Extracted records

┄┄┄┄┄┄┄┄┄┄┄┄┄┄┄┄┄┄┄┄

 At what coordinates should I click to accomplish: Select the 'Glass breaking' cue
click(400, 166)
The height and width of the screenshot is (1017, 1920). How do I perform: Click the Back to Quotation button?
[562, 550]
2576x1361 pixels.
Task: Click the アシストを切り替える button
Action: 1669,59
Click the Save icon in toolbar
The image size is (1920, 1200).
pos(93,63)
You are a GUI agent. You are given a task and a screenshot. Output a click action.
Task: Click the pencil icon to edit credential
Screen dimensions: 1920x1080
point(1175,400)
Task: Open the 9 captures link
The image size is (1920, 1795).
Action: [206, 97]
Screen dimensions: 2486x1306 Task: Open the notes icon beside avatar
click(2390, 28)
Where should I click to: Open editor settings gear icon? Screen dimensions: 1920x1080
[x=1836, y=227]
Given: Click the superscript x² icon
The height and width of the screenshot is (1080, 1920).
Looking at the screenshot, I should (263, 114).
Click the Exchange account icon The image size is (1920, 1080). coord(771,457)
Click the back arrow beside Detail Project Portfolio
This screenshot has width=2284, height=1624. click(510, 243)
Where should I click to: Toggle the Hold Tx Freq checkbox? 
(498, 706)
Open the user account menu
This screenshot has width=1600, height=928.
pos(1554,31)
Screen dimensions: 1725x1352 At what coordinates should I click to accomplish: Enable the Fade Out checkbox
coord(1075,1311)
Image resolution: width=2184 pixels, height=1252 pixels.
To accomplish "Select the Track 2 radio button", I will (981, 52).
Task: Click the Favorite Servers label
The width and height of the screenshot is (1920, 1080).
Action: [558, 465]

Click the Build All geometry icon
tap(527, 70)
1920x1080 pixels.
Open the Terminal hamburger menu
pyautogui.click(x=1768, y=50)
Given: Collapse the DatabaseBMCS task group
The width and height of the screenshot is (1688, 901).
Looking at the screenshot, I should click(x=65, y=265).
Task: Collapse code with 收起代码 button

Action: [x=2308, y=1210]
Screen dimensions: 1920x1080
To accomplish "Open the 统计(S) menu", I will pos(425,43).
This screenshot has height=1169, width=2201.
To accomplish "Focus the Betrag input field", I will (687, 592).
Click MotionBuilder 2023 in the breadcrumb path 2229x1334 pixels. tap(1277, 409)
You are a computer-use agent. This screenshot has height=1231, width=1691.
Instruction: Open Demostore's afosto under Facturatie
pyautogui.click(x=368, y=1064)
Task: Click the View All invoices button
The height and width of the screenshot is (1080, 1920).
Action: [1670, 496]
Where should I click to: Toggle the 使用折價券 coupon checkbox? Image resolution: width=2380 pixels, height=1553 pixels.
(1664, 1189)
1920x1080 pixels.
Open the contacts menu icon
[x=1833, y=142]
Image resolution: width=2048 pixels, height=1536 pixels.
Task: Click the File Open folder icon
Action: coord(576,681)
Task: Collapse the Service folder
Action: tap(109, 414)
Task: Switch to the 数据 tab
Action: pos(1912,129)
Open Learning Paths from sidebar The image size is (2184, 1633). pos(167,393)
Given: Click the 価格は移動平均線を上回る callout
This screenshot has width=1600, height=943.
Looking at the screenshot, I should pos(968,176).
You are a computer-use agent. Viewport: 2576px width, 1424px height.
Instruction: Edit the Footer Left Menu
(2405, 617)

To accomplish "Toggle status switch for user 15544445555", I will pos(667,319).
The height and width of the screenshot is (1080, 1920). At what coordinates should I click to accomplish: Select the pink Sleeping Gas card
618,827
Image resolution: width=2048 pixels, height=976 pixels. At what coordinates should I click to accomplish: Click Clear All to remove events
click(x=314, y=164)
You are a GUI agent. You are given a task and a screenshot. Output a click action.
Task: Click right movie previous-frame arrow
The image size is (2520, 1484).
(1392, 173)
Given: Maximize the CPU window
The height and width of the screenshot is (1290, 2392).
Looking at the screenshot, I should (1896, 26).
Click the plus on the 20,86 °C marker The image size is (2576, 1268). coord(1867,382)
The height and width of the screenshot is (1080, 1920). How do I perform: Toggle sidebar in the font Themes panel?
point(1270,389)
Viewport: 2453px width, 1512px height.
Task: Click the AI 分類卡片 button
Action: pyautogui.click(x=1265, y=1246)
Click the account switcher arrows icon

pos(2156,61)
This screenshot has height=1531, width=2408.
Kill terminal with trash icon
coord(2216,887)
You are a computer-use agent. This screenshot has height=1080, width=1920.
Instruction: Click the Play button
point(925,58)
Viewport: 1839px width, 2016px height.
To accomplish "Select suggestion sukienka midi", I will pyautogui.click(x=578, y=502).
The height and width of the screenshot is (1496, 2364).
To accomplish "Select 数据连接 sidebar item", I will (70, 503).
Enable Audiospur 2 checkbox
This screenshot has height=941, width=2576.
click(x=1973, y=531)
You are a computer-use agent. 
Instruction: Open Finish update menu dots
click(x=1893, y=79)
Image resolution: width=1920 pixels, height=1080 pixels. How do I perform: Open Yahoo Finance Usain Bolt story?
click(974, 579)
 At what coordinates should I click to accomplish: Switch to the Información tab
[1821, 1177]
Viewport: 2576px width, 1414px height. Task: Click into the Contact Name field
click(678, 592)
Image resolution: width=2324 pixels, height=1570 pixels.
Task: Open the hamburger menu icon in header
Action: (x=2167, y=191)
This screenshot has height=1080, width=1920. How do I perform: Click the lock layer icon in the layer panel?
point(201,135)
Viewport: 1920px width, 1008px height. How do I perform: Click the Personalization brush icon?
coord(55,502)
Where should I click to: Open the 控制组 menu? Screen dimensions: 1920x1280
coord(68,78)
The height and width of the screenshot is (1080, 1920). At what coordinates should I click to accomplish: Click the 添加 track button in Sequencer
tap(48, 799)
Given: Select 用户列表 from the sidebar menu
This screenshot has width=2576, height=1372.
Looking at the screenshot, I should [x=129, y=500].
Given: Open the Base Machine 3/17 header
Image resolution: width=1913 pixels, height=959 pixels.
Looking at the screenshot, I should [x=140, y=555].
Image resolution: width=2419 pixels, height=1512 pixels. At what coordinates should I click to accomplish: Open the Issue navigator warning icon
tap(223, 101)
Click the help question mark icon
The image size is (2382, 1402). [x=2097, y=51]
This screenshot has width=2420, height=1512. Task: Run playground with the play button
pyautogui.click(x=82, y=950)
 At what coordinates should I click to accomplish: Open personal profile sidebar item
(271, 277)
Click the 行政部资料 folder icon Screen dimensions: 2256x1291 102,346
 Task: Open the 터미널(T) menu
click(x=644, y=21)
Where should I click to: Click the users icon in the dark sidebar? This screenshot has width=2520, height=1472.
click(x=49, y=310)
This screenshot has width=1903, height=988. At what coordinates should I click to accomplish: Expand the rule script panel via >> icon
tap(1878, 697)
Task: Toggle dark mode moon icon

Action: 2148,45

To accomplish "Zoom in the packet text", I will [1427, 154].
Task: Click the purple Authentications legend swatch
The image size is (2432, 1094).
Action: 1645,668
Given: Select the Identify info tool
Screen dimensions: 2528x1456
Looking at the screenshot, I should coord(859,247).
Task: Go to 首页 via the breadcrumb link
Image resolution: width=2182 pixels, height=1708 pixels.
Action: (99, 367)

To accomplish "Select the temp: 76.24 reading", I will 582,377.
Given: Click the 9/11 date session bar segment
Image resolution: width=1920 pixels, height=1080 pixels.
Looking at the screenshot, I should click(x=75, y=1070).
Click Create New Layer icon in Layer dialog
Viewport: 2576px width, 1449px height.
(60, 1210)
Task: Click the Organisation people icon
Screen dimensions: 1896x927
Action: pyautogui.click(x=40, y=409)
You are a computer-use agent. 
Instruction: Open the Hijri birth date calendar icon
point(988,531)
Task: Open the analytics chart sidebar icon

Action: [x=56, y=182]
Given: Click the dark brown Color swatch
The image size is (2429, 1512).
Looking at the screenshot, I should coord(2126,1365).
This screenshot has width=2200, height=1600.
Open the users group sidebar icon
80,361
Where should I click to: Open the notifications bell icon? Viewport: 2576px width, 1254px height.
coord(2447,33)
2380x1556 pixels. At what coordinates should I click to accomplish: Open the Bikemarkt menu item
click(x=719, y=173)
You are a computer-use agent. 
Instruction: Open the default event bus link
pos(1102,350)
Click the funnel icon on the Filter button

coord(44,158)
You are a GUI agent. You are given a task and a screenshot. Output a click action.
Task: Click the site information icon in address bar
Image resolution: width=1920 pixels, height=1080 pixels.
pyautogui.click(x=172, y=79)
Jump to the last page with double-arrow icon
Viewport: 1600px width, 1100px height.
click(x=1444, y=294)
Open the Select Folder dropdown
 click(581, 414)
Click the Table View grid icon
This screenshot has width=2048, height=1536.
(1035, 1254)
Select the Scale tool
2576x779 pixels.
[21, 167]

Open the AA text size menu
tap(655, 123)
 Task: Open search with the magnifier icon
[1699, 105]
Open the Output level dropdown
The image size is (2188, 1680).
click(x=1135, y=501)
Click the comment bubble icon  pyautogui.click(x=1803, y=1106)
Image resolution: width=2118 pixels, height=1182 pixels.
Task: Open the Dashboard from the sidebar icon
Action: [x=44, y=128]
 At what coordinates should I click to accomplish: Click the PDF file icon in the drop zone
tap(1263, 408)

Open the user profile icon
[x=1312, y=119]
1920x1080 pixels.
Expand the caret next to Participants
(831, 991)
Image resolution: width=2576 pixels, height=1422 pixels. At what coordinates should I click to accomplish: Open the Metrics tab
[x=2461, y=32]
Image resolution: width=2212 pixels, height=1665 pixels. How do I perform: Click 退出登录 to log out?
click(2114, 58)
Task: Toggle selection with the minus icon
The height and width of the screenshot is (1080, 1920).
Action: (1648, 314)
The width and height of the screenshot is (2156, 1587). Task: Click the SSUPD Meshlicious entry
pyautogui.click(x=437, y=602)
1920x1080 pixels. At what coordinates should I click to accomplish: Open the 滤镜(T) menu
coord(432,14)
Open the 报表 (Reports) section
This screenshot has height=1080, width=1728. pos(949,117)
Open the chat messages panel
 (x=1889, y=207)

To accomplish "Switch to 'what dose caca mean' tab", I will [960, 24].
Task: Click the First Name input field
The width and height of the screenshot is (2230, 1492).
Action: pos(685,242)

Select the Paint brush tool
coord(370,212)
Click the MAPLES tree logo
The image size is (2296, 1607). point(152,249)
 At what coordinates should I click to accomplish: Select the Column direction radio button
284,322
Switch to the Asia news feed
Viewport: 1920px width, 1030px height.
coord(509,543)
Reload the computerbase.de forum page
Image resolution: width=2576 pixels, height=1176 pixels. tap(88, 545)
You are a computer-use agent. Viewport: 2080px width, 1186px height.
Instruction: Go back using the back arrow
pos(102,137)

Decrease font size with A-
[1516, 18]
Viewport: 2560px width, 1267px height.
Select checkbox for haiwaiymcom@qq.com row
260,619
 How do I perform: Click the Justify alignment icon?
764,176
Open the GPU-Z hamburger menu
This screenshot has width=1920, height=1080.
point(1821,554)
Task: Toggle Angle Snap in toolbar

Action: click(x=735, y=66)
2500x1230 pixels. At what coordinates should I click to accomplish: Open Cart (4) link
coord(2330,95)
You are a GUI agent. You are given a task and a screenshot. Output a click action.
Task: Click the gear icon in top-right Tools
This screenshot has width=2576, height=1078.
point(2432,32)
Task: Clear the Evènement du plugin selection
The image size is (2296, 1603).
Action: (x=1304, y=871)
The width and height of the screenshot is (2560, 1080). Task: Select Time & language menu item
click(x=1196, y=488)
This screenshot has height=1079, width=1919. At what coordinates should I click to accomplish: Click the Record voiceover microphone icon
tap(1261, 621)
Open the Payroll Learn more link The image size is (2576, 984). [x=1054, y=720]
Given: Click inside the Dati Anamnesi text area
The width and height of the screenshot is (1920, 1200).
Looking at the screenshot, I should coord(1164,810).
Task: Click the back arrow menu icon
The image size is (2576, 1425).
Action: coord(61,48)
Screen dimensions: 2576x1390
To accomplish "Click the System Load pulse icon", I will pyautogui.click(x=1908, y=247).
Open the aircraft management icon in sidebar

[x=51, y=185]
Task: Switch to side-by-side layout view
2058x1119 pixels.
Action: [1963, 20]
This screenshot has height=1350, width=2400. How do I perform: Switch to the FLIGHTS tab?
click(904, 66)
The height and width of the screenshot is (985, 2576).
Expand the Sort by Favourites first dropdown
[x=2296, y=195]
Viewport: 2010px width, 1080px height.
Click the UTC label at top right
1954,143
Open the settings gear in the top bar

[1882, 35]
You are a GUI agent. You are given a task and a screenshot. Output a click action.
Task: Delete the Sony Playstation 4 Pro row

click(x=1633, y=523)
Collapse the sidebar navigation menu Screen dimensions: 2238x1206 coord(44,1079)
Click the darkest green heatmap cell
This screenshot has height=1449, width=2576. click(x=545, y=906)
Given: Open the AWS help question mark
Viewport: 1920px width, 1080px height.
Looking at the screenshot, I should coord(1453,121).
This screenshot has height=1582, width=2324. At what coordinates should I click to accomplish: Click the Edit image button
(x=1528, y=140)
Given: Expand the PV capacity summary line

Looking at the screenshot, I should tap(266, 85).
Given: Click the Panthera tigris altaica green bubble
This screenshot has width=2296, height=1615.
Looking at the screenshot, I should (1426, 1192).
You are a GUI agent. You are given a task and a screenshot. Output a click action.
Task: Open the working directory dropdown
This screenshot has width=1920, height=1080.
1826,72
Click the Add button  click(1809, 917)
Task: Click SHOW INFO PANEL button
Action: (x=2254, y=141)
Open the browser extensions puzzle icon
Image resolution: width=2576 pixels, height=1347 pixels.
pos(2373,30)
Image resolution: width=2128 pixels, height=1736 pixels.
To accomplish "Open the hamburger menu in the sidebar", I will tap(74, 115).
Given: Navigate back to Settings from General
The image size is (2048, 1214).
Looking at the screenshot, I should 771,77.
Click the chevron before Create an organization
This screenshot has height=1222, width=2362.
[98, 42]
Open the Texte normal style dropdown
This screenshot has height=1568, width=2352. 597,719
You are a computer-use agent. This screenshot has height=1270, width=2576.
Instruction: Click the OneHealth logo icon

┄┄┄┄┄┄┄┄┄┄┄┄┄┄┄┄┄┄┄┄

PROBLEM TO WORK ON
Return each line from the records that includes the word "input".

EXPECTED OUTPUT
To accomplish "Focus the Betrag input field", I will (687, 592).
Task: Click the First Name input field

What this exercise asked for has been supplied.